-- Start of DATA EXTRACT --

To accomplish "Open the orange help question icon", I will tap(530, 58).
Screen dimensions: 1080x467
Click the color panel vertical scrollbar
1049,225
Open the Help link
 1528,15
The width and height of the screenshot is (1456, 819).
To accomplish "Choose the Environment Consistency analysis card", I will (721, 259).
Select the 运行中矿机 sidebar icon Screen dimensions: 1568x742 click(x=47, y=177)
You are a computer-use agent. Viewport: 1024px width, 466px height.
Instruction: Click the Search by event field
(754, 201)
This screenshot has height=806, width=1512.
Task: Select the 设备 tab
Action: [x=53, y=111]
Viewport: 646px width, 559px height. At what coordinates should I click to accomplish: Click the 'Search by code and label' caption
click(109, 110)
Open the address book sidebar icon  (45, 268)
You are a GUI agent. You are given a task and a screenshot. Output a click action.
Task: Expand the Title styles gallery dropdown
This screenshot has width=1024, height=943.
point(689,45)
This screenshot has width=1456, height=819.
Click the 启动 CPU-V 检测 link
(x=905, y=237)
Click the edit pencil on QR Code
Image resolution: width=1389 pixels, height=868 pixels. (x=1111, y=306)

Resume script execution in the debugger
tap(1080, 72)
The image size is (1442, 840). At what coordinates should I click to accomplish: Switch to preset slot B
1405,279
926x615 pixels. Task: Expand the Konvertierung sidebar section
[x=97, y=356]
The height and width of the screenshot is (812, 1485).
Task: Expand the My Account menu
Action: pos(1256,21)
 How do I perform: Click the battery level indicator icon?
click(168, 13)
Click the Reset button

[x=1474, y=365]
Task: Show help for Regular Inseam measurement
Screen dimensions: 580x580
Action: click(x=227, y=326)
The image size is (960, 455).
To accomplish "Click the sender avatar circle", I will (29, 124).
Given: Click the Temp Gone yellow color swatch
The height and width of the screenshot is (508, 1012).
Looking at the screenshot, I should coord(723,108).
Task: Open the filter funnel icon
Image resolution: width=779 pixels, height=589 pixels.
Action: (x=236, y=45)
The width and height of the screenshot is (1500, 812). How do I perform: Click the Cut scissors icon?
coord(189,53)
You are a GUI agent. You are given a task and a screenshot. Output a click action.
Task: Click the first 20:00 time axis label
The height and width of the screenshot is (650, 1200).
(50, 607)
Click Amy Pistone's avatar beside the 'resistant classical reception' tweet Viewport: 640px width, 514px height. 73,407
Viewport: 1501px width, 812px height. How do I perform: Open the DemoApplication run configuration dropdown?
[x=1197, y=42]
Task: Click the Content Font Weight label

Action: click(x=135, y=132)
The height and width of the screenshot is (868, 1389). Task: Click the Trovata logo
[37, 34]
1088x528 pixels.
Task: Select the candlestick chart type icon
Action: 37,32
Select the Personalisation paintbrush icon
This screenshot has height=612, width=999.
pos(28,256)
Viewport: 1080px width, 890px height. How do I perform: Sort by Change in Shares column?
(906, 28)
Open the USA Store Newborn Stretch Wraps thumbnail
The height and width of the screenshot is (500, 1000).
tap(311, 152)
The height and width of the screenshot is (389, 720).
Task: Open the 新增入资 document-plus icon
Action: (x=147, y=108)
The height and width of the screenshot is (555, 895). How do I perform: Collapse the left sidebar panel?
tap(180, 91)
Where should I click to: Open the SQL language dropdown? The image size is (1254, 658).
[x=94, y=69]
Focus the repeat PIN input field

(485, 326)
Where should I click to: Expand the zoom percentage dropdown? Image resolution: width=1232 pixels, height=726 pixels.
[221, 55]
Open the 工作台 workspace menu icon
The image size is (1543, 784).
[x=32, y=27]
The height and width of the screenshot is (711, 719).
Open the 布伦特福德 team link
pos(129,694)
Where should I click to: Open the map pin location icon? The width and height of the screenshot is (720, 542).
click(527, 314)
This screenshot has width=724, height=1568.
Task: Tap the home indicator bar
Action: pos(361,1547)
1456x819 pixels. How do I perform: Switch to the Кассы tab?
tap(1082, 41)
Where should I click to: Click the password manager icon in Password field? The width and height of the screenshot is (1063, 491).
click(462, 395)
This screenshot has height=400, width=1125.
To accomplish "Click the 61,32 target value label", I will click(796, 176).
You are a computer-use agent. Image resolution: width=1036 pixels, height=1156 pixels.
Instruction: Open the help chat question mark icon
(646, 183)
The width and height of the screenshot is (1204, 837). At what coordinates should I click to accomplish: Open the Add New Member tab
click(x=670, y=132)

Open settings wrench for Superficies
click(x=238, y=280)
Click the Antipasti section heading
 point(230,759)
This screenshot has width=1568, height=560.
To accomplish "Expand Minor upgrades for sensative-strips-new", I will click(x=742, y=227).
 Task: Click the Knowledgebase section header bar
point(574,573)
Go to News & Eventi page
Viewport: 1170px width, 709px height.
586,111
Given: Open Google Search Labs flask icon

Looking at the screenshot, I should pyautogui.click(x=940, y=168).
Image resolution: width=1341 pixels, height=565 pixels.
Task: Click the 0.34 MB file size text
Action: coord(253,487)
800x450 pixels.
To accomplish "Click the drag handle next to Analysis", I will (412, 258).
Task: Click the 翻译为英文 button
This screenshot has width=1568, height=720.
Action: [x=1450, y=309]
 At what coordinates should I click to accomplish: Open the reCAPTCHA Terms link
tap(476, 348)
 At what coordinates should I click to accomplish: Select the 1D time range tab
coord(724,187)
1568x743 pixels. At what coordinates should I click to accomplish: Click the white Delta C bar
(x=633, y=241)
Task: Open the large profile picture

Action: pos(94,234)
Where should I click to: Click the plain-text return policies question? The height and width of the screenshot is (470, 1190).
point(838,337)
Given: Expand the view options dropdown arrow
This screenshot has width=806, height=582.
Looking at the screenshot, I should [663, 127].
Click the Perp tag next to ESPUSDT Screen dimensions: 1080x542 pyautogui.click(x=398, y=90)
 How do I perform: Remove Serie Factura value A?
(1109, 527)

-- End of DATA EXTRACT --

▸ **WORK TO DO**
Please render the entries as a Markdown table with the columns Row and Line, giving each line its own numbered row and leaving out blank lines. Begin at the line that contains "Where should I click to: Click the password" and stop after the line that contains "point(230,759)".

▸ **RIGHT ANSWER**
| Row | Line |
|---|---|
| 1 | Where should I click to: Click the password manager icon in Password field? The width and height of the screenshot is (1063, 491). |
| 2 | click(462, 395) |
| 3 | This screenshot has height=400, width=1125. |
| 4 | To accomplish "Click the 61,32 target value label", I will click(796, 176). |
| 5 | You are a computer-use agent. Image resolution: width=1036 pixels, height=1156 pixels. |
| 6 | Instruction: Open the help chat question mark icon |
| 7 | (646, 183) |
| 8 | The width and height of the screenshot is (1204, 837). At what coordinates should I click to accomplish: Open the Add New Member tab |
| 9 | click(x=670, y=132) |
| 10 | Open settings wrench for Superficies |
| 11 | click(x=238, y=280) |
| 12 | Click the Antipasti section heading |
| 13 |  point(230,759) |